U.S. society slipping beneath respect for the dignity of the individual
Editorial, New York Times, November 29, 2011
The Supreme Court ruled in 2002 that it is unconstitutional to execute mentally retarded criminals, finding that the death penalty cannot be justified for these offenders because they are morally less culpable.
The court left it to the states to determine how to apply that constitutional restriction. Georgia has chosen to undermine the court’s principled ruling. It is the only state to require that offenders prove they are mentally retarded beyond a reasonable doubt, a procedural threshold that is extremely difficult to reach. In a 7-to-4 ruling last week, the United States Court of Appeals for the 11th Circuit unwisely upheld this Georgia standard. The Supreme Court should review that decision and strike down this intolerable burden of proof.
The Supreme Court’s 2002 ruling applies to people whose intellectual functioning is subaverage (mainly with an I.Q. of 70 or below), who are limited in communicating, caring for themselves and other adaptive skills and who show these traits before they are 18. In the Georgia case of Warren Lee Hill Jr., Mr. Hill’s I.Q. of 77 was found to meet the threshold, but he was unable to prove beyond a reasonable doubt that his adaptive skills were impaired.
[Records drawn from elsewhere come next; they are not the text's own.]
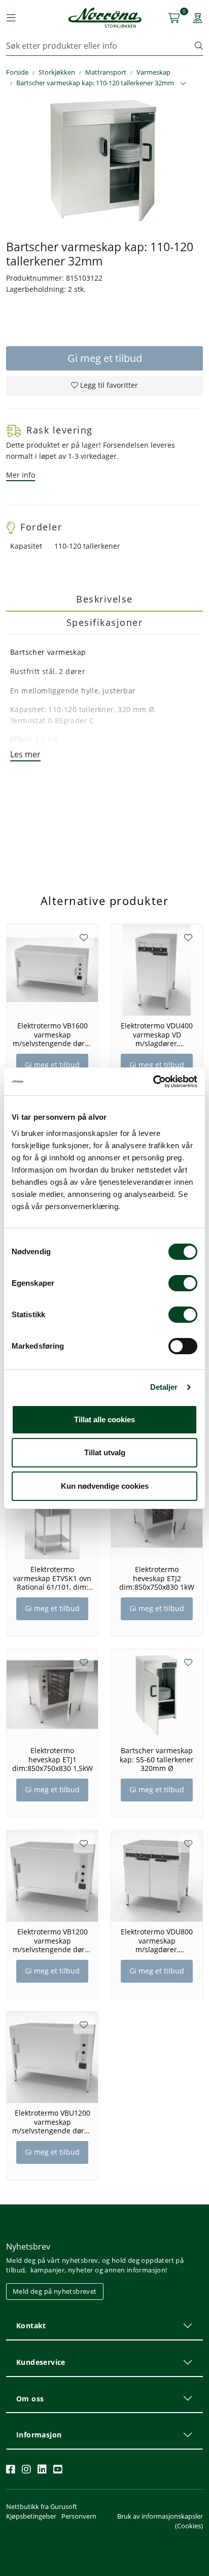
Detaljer (164, 1387)
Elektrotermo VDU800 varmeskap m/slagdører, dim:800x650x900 (157, 1940)
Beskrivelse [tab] (104, 599)
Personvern (78, 2516)
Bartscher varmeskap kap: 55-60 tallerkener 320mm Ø (157, 1759)
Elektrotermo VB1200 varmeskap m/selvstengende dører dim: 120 (52, 1940)
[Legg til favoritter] (84, 937)
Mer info (20, 475)
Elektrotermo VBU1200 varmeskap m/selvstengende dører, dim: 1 (52, 2122)
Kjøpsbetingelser (31, 2516)
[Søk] (199, 46)
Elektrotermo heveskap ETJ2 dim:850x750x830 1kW (156, 1578)
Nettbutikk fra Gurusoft (41, 2506)
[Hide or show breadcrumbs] (183, 83)
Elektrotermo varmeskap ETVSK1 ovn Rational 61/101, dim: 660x (52, 1578)
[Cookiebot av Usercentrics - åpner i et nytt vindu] (153, 1081)
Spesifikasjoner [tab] (104, 622)
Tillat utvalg (104, 1452)
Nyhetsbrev (28, 2246)
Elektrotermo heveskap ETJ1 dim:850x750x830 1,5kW (52, 1759)
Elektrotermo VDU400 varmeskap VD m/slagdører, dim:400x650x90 (157, 1034)
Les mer (25, 754)
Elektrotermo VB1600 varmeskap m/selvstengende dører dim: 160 (52, 1034)
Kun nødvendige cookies (105, 1486)
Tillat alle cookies (104, 1419)
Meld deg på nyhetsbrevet (55, 2291)
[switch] (182, 1283)
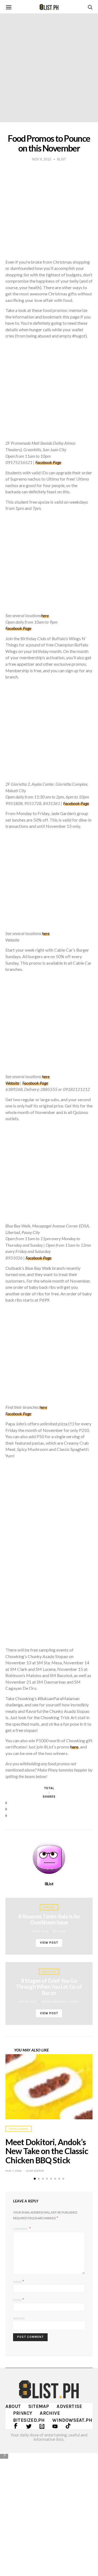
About (13, 2406)
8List (49, 1883)
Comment (20, 2228)
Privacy (22, 2413)
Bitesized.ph (29, 2420)
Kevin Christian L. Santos (60, 2001)
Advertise (69, 2406)
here (43, 1407)
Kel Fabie (59, 1931)
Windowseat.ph (72, 2420)
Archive (50, 2413)
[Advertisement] (49, 2510)
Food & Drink (18, 2128)
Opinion (49, 1907)
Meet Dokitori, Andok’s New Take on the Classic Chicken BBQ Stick (46, 2151)
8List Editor (35, 2170)
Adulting (49, 1971)
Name (18, 2281)
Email (18, 2299)
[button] (35, 2179)
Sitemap (38, 2406)
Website (19, 2318)
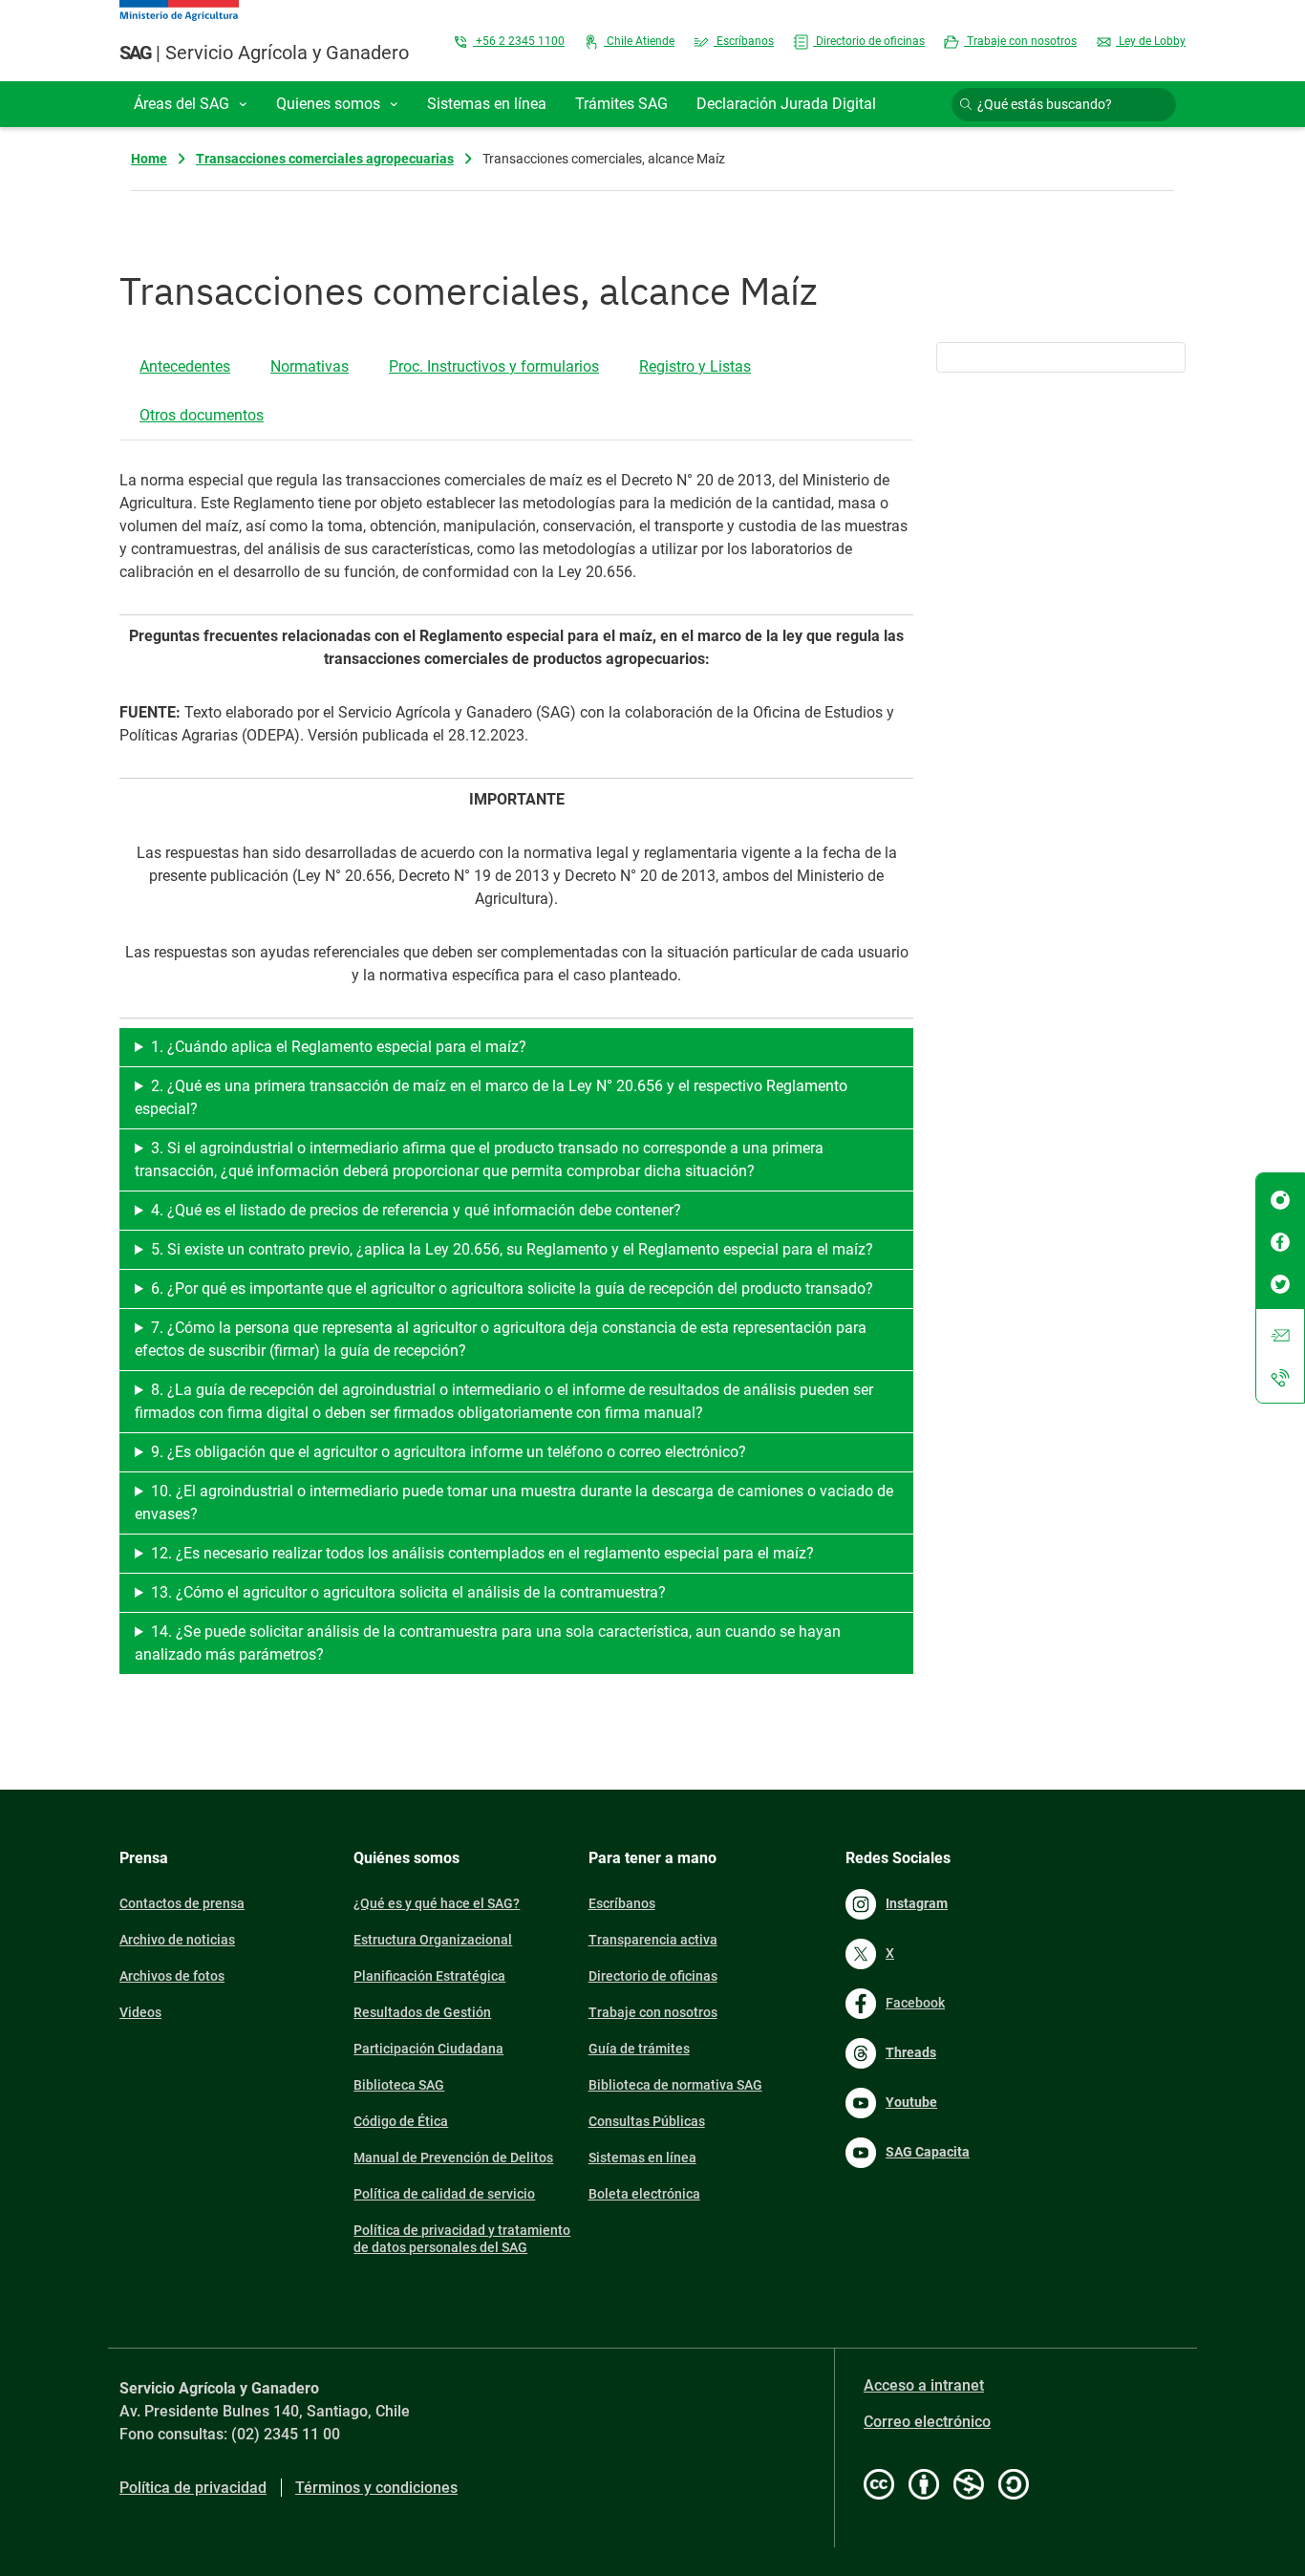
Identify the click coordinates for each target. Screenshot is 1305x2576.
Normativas (309, 366)
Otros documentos (201, 415)
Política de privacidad (193, 2488)
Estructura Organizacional (432, 1939)
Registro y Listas (695, 366)
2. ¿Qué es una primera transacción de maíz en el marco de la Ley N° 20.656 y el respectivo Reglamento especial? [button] (491, 1097)
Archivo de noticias (177, 1939)
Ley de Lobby (1151, 41)
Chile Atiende (639, 41)
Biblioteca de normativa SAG (675, 2085)
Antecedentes (184, 366)
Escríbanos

Judgments about mental impairment are necessarily based on subjective interpretations of behavior. The Supreme Court has noted how hard it is to prove this kind of mental condition beyond a reasonable doubt. Proof turns on expert testimony, and an effective opposing expert can raise doubt. That is why, of the 33 other states with the death penalty, 28 use a lower standard of proof for mental retardation.
The appellate court contends that the Supreme Court has never “suggested, much less held, that a burden of proof standard on its own can so wholly burden an Eighth Amendment right as to eviscerate or deny that right.” But when the court ruled that the Eighth Amendment prohibits execution of the mentally retarded, it made plain that states cannot weaken that protection with an unfair procedural standard. In this and other ways, Georgia’s death penalty subverts the Constitution and is further evidence that capital punishment should be abolished.
Not only do we agree with the NYT Editorial, we suggest that the kind of society that is developing in the U.S. is one in which the dignity of the individual human being is less and less protected by the state. Georgia, for example, in attempting to subvert the Supreme Court decision prohibiting the death penalty for intellectually challenged individuals, is signalling to the world not only its support for the death penalty, but also that support extends to those least able to comprehend their actions and the implications of those actions. Being able to demonstrate "beyond a reasonable doubt" that one's intellectual capacity is impaired is not only empirically impossible; it is also an extremely unreasonable standard for any individual regardless of intellectual capacity or impairment.
- When workers are nothing more than chattels in a corporation, another piece of the raw material used in production, without regard to minimal health and safety standards and protection
- When mothers and fathers have to decide between feeding their children and buying the prescription drugs that an ill family member requires
- When fathers drive their teen-age children around in junk-vans, moving from place to place every night, to avoid detection by the authorities, because they have no home, having lost the state supported motel rooms, and all hope of legitimate income (se 60 Minutes, November 27, 2011)
- When children are forced to take part-time work to help pay family bills, because their parents cannot find work
- When the incomes of those at the top so far outstrip those at the bottom of the income scale
And that kind of society will not sustain itself; it will crumble in its own narcissistic ashes...and very soon!